My half‑sister survived her double lung transplant — at first. She was awake, sitting up, giving her family hopeful signs, telling them they loved them. They got to feel those new lungs working, even if only for a moment. And then her body began rejecting them. The doctors induced a coma to try to save her life, and she never woke up.

Even though I only met her once, I feel terrible for her. For the fight she had with her health from the day she was born when she took her first breath. For the life she deserved. For the way illness stole so much before the transplant ever did.

 

Then there’s my biological father — her father too, and we were his only biological children. He died a few years later. The family didn’t have the decency to tell me, and for a while that hurt. But it doesn’t anymore because the truth is I felt nothing for him. He was never my father.

People don’t talk about this part. The part where you can grieve one person and feel absolutely nothing for another, even though they are connected. But adoption creates two separate emotional landscapes: one shaped by whatever upbringing you had, and one shaped by absence.

He wasn’t a father to me. He didn’t raise me. He didn’t show up. He didn’t earn the title. So, when he died, I didn’t feel guilt, or sadness, or obligation. I didn’t feel anything. And that doesn’t make me cruel. It makes me honest. Two people died — one I barely knew but felt something for, and one I shared DNA with but nothing else.

Grief doesn’t follow the family tree. It follows connection. It follows meaning. It follows the heart, not the blood. I don’t believe in karma. I don’t believe their death or his death had anything to do with me. But I do believe in truth — and the truth is that losing her made me feel something real and losing him didn’t. That’s the contrast: the quiet grief of being the older sibling she never got to grow up with, and the relief of not having to pretend to mourn a man who was never a father.

Families aren’t always neat, linear stories.
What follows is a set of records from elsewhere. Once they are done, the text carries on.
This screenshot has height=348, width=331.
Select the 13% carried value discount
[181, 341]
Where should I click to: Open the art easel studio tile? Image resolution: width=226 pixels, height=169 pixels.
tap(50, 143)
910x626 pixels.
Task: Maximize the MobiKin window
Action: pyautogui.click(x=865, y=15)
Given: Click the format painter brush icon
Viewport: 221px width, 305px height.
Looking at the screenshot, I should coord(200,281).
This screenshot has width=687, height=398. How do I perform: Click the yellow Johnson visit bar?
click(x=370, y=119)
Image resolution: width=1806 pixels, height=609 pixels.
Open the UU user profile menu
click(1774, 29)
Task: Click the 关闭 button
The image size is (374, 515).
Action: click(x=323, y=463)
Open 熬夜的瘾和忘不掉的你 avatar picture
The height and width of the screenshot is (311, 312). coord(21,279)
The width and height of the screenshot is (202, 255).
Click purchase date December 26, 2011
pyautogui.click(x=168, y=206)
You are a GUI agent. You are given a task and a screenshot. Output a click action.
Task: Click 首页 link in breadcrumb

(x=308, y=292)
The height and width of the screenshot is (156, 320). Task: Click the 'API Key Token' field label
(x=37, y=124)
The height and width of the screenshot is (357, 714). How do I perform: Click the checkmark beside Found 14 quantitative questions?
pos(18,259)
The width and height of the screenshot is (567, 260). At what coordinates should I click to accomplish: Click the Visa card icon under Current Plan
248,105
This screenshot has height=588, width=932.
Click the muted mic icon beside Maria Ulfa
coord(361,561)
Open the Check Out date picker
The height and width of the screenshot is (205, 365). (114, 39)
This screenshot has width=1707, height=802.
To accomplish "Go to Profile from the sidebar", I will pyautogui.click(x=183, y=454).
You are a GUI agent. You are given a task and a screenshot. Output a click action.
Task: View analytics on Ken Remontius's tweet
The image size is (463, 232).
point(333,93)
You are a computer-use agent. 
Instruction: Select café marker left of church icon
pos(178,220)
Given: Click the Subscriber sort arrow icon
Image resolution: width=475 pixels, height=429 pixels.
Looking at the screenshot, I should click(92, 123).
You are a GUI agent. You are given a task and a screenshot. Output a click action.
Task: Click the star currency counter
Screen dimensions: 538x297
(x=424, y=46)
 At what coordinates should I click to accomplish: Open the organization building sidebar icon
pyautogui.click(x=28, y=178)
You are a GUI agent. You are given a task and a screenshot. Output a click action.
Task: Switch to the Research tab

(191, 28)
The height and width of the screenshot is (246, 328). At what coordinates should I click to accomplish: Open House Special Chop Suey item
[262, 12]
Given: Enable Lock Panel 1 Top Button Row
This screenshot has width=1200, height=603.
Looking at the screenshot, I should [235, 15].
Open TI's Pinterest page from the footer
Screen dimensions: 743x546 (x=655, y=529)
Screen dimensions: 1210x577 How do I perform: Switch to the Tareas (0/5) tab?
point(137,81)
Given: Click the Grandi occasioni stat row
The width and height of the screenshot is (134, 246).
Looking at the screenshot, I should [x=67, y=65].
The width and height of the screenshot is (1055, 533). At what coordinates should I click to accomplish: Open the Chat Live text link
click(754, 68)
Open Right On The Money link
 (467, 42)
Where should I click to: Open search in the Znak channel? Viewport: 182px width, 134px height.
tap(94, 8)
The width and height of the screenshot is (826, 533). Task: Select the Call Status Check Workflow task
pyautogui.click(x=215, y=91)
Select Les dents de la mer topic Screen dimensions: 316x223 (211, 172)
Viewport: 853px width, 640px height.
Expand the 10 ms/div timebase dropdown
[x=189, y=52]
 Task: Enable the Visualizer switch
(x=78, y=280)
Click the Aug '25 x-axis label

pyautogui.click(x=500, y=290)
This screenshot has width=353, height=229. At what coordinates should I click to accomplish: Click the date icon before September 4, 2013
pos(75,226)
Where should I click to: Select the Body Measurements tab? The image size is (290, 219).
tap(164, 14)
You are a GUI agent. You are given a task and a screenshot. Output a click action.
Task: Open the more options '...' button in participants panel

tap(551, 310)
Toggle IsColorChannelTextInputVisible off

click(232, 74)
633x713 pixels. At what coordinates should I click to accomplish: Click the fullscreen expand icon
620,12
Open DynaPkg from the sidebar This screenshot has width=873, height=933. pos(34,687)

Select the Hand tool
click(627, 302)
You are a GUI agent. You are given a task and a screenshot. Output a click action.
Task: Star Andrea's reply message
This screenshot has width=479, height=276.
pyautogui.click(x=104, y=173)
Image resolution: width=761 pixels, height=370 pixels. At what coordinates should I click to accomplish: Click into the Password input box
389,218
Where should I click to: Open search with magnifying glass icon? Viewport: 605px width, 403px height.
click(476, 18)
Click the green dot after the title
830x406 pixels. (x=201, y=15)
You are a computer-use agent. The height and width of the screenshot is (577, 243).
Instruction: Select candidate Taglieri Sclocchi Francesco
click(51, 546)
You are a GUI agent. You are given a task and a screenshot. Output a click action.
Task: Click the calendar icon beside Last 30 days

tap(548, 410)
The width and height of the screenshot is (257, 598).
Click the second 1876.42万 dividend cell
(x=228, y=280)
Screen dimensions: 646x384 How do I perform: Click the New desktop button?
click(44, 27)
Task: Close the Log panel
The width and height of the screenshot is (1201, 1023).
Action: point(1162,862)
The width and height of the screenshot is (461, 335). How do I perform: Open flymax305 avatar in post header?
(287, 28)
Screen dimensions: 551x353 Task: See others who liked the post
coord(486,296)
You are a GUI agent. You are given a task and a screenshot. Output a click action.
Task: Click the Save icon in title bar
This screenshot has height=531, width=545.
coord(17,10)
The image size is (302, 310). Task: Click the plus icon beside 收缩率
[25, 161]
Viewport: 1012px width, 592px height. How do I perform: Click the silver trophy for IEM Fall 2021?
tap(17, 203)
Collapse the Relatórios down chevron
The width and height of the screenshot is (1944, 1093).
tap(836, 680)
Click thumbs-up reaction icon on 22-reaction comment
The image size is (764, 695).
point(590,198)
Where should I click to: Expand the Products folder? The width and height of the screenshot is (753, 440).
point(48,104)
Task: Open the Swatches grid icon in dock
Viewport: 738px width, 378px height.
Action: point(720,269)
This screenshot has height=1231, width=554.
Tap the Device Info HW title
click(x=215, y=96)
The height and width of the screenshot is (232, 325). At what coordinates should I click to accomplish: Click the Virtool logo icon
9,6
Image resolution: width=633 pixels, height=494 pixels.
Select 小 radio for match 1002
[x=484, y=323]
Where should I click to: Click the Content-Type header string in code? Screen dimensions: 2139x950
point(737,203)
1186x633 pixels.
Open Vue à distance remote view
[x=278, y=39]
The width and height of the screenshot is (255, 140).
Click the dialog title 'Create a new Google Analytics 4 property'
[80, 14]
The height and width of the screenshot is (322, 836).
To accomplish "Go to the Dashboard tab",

Sometimes they’re fractured, overlapping, or built from absence as much as presence. Being adopted into instability while biologically belonging to a family I never grew up in has taught me that connection isn’t guaranteed just because blood says it should be. Grief, too, doesn’t follow the rules. It shows up where it wants to, and sometimes it doesn’t show up at all.

This piece is not about blame or loyalty. It’s about acknowledging that family can be complicated, uneven, and emotionally asymmetrical — and that it’s okay to feel exactly what you feel, even when those feelings don’t match what others expect. Some losses break you open. Some pass through you quietly. And most importantly, some people were never yours to lose.